Amazon Web Services has made Amazon Bedrock Managed Knowledge Base generally available. The service is designed to give AI agents and generative AI applications access to enterprise information without requiring teams to assemble and operate separate connectors, parsers, vector stores, retrieval models and access-control layers.

AWS says customers can create a knowledge base, connect a source and begin ingestion from the management console without selecting a model. The service applies defaults for embedding, storage and chunking, while retaining configuration options for organisations that want to choose their own embedding model, reranker or chunking strategy.

Six native connectors and direct ingestion

At general availability, Managed Knowledge Base includes native connectors for Amazon S3, Microsoft SharePoint, Atlassian Confluence, Google Drive, Microsoft OneDrive and web crawling. A direct ingestion API covers documents stored elsewhere. Subsequent synchronisations process changed or new documents rather than rebuilding the entire collection.

The service supports access-control lists and performs real-time permission checks against the authoritative source in addition to pre-retrieval filtering. AWS says the documents examined during that check are transient for the API call and are not exposed to the model or end user. Organisations should still test permission mappings and failure modes against their own identity systems before relying on the control in production.

Managed parsing and storage

Managed Knowledge Base can parse standard digital documents as well as tables, charts, diagrams, scanned material, audio and video. AWS lists support for visual documents such as PDF, PowerPoint and Word files up to 500 MB, audio files up to 2 GB and video files up to 10 GB.

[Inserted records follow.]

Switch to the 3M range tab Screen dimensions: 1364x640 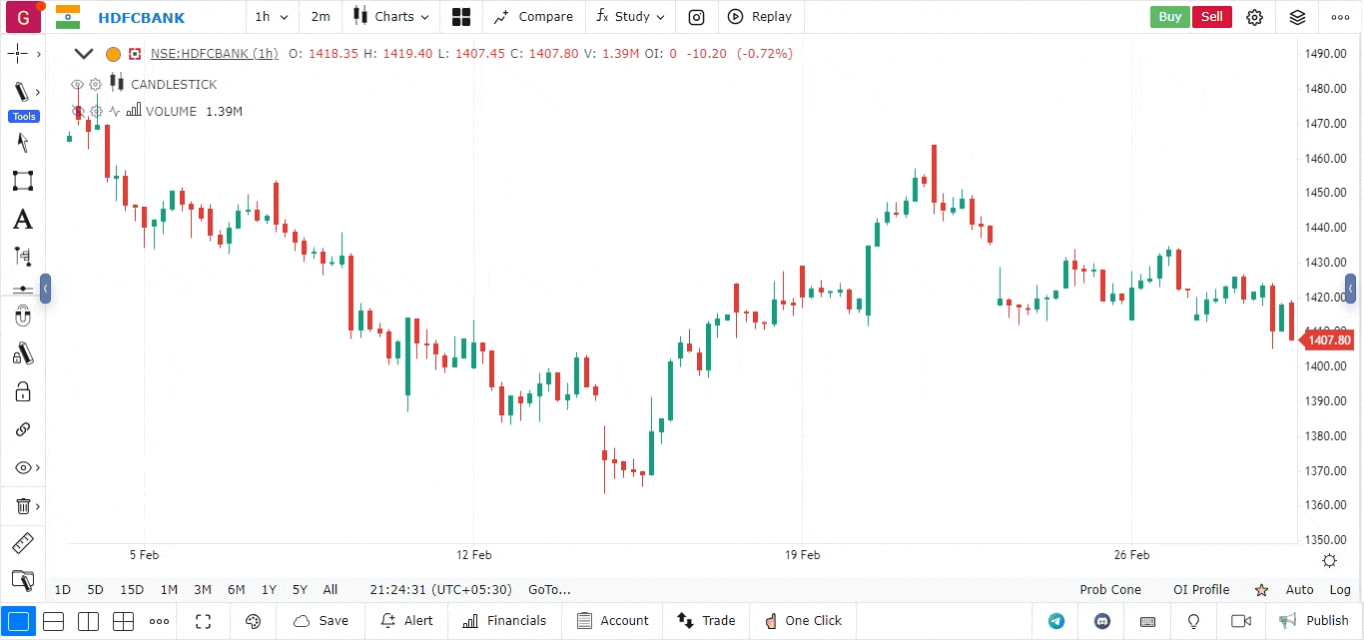click(202, 590)
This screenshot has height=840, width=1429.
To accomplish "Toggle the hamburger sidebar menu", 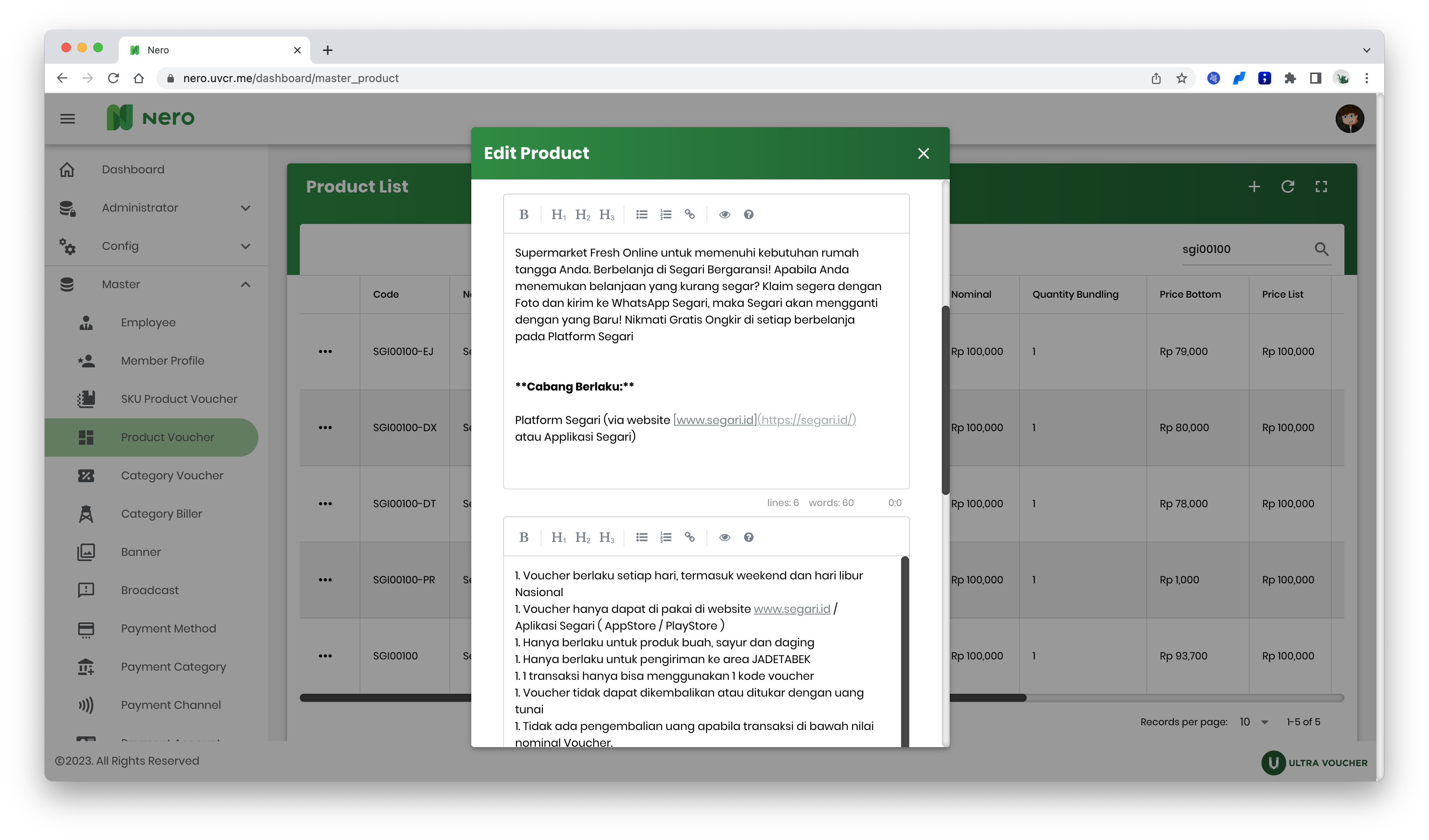I will 67,118.
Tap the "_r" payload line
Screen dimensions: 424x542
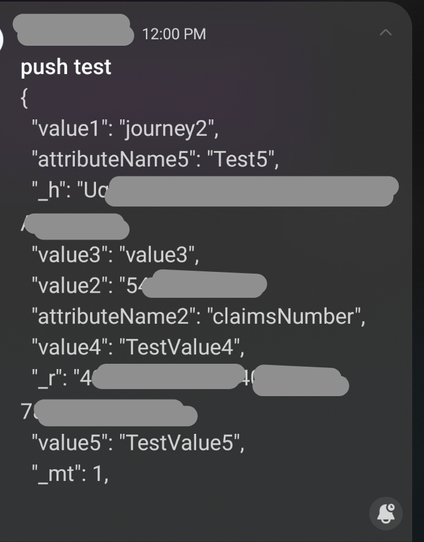(x=190, y=379)
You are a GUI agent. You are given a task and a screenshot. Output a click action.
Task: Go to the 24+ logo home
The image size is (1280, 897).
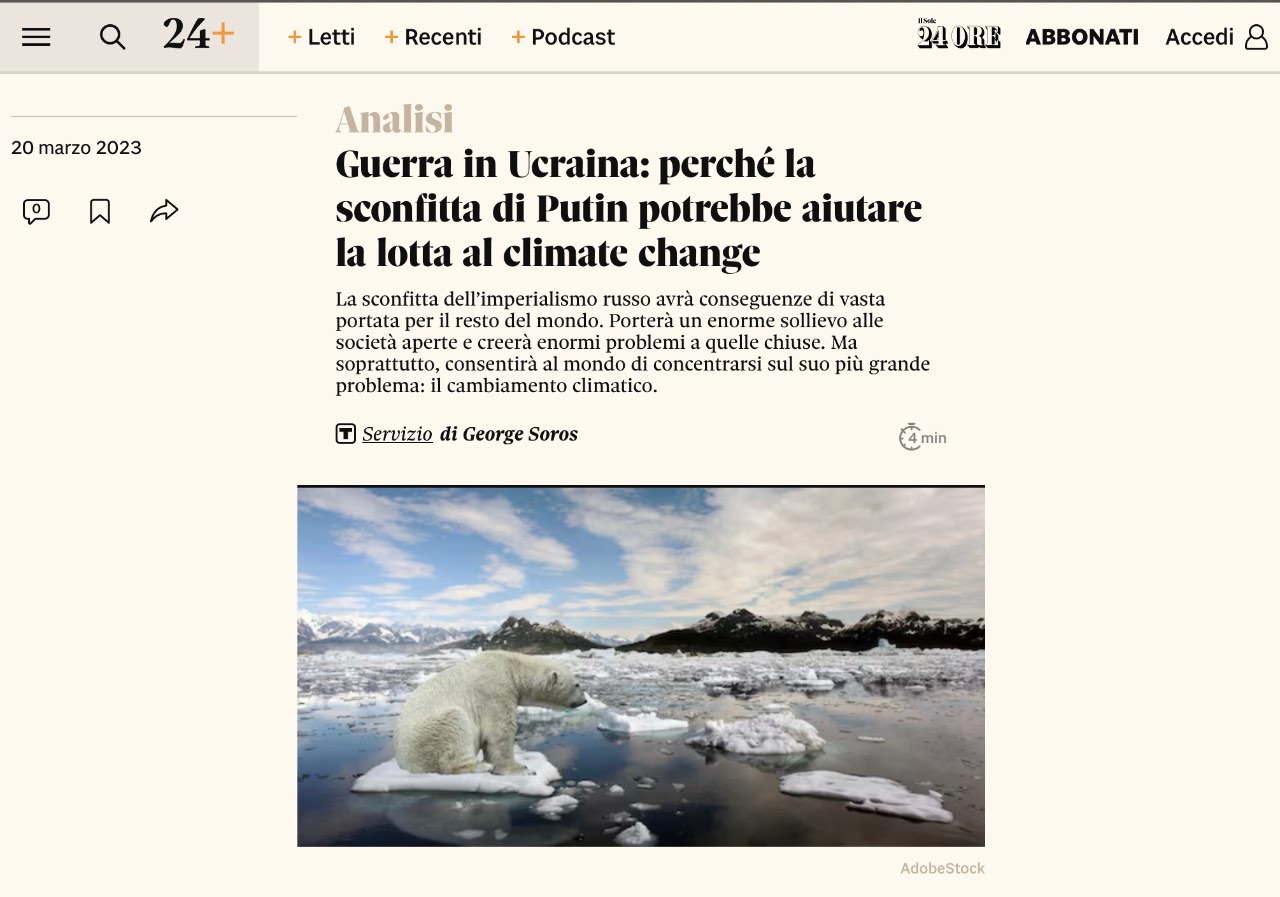click(199, 35)
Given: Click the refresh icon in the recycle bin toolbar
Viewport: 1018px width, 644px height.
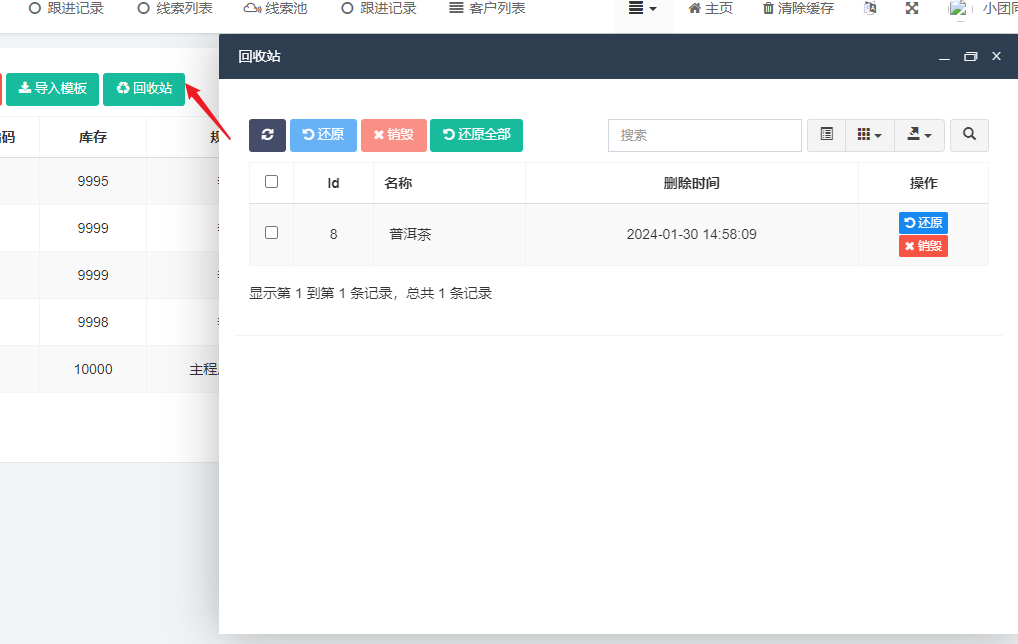Looking at the screenshot, I should coord(266,135).
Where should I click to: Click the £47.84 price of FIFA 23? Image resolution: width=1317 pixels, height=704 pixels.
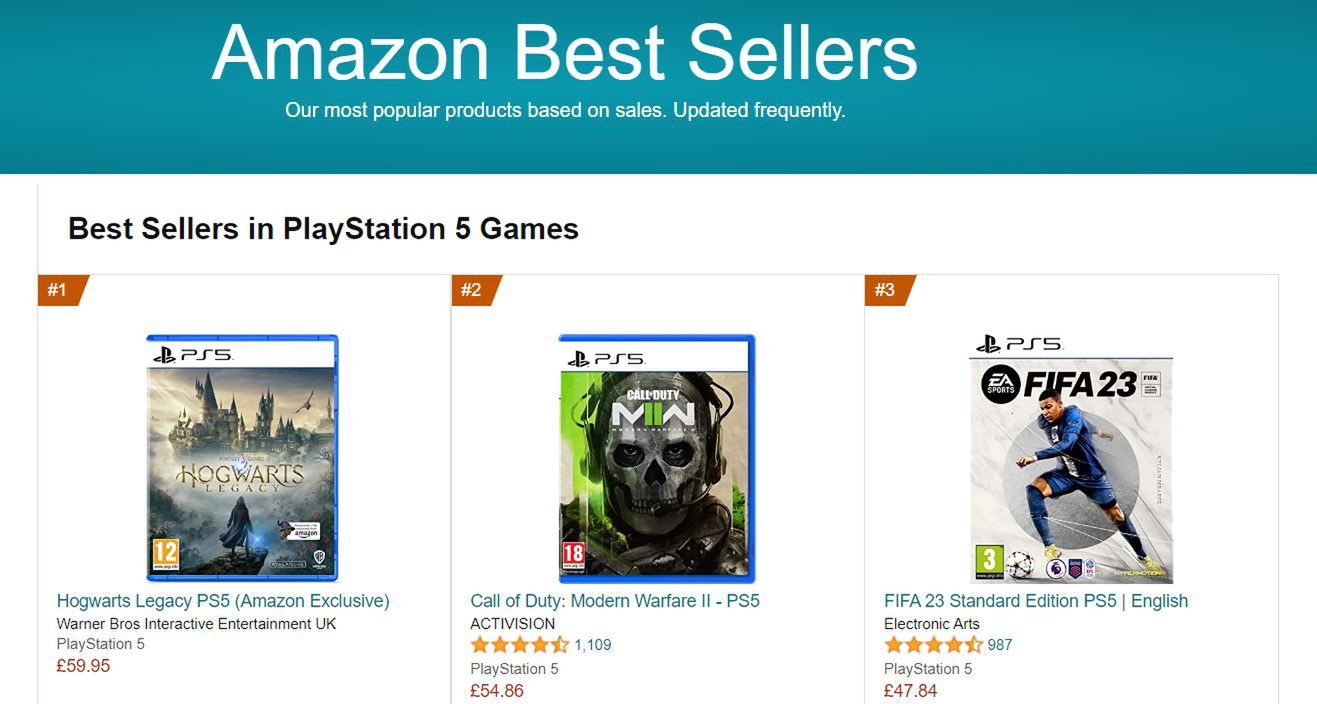pos(911,691)
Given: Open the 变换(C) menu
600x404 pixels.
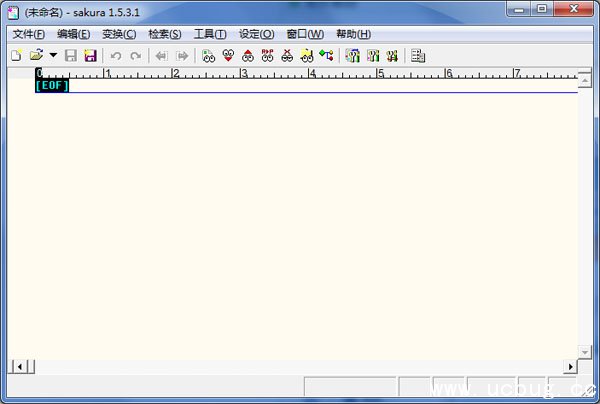Looking at the screenshot, I should pyautogui.click(x=119, y=34).
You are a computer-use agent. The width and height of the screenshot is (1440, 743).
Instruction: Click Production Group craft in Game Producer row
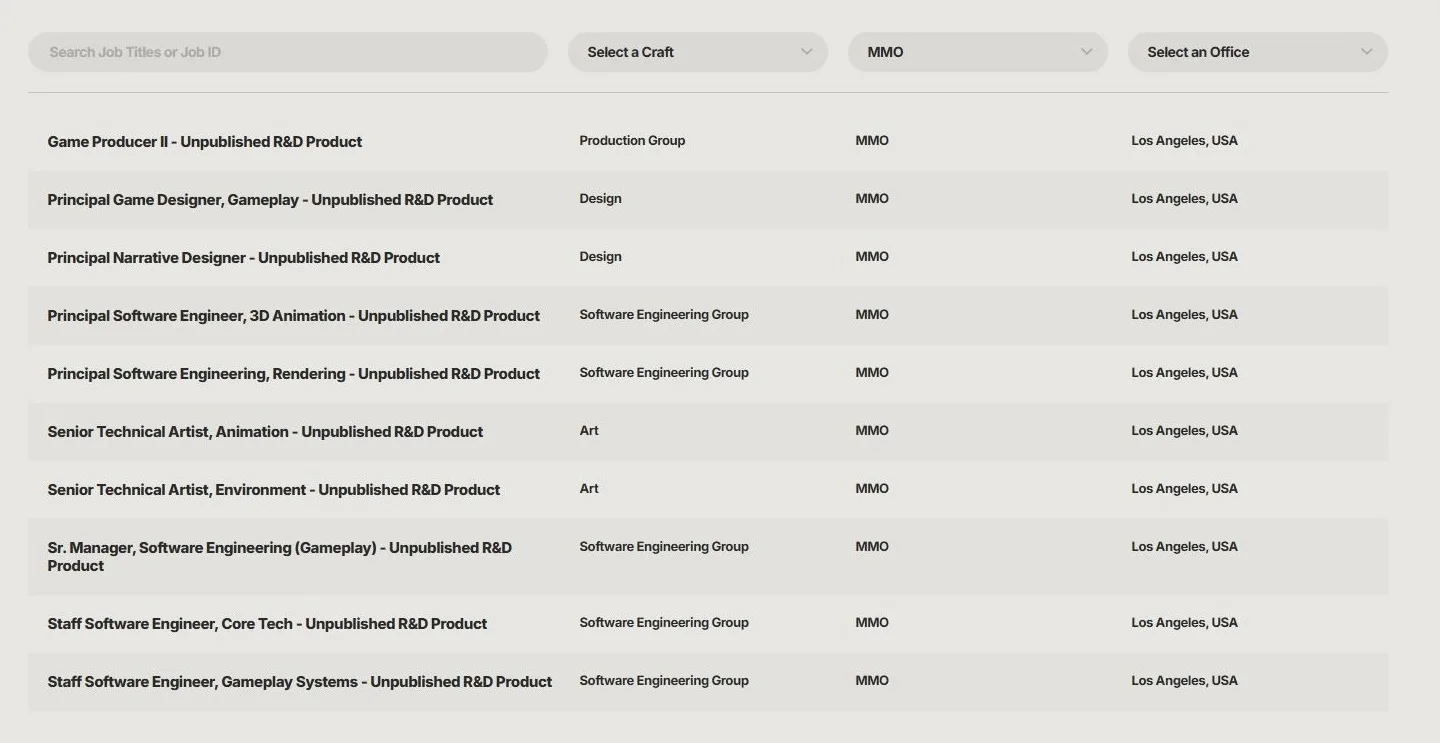pos(632,141)
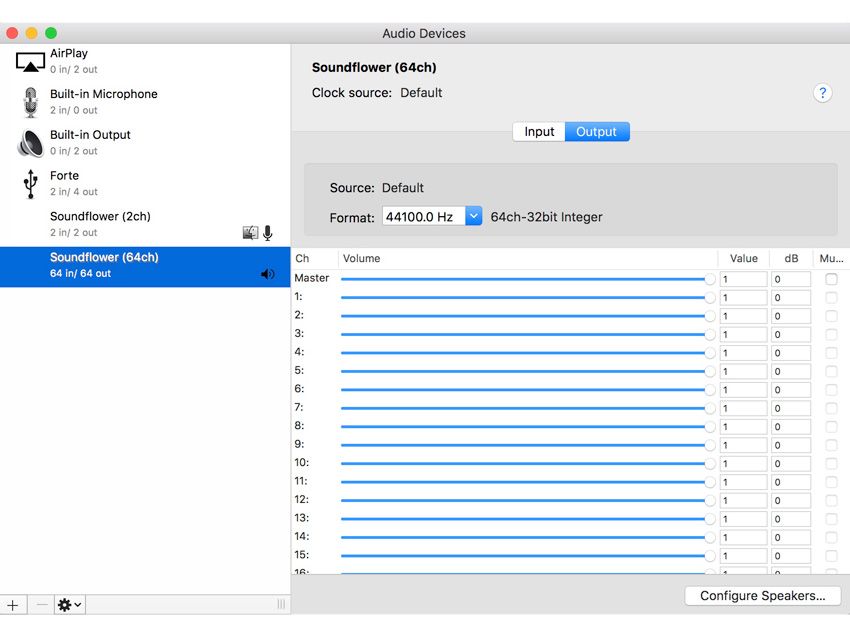The image size is (850, 638).
Task: Click the speaker icon on Soundflower (64ch)
Action: pyautogui.click(x=268, y=273)
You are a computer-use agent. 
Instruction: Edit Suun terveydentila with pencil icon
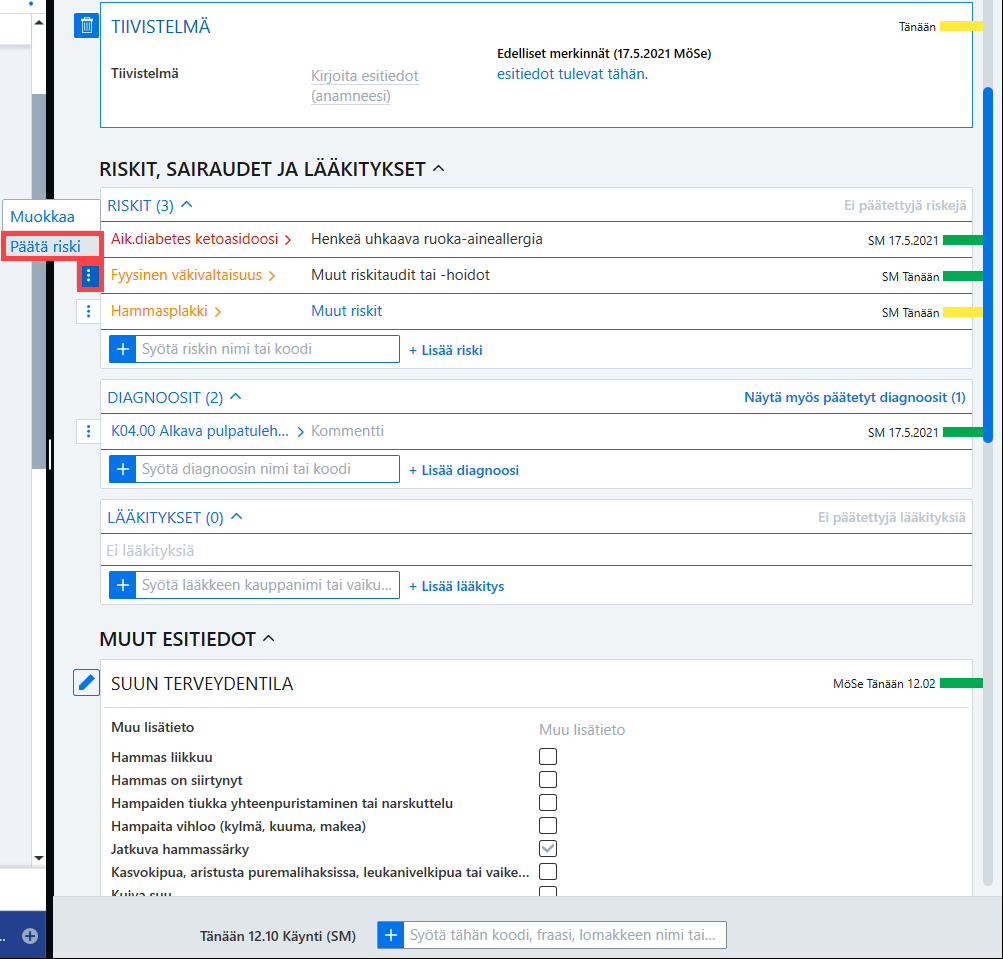(86, 683)
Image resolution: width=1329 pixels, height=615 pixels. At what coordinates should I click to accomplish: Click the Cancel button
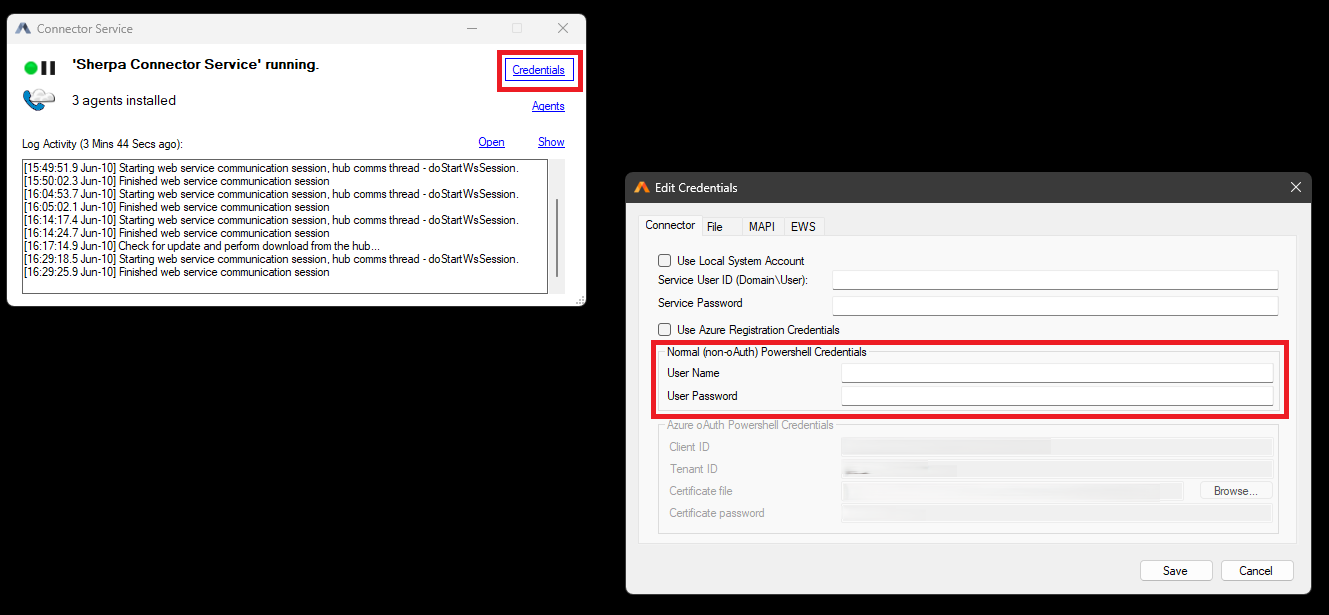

After parsing, the service segments content for retrieval. It can select a chunking strategy automatically, or customers can specify fixed-size chunks or disable chunking for material that has already been prepared. The storage layer is also managed: AWS provisions and scales the underlying retrieval storage, keeps hybrid keyword and semantic search enabled and handles operational work such as monitoring, backup, patching and capacity management.

Direct and agentic retrieval

The service exposes two retrieval patterns. The Retrieve API returns ranked source chunks for direct questions and latency-sensitive uses. Agentic Retrieval uses a foundation model to split a complex question into sub-queries, search one or more knowledge bases, evaluate whether the evidence is sufficient and repeat the process when needed.

Agentic Retrieval can run up to five iterations by default, with a configurable maximum. It streams trace events that show planning and retrieval steps before returning deduplicated results. Customers choose the model used for planning and evaluation, which means accuracy, latency and cost will vary with both the model and iteration settings.

Integration with AgentCore Gateway

Managed Knowledge Base integrates with Amazon Bedrock AgentCore Gateway. A knowledge base can be presented as a tool that Model Context Protocol-compatible agents discover through the gateway, while AWS Identity and Access Management, routing and observability are centralised. The service can also be called directly without AgentCore.

This integration is intended to reduce coupling between agent code and individual knowledge-base identifiers. Frameworks including Strands, LangChain and CrewAI can use the standardised endpoint, subject to the organisation's gateway configuration and IAM policies.

What buyers should verify

General availability removes several infrastructure decisions, but it does not remove the need to evaluate retrieval quality, permissions, source freshness and model behaviour. Teams should test difficult multi-hop questions, documents with complex layouts and cases where a user's access changes between ingestion and retrieval.

The announcement does not provide a complete regional availability and pricing table. Customers should confirm supported regions, connector limits, ingestion and storage charges, model costs and data-governance requirements in the current AWS documentation before deployment. The main benefit is operational consolidation; its value will depend on whether the managed defaults produce acceptable retrieval quality for an organisation's actual corpus.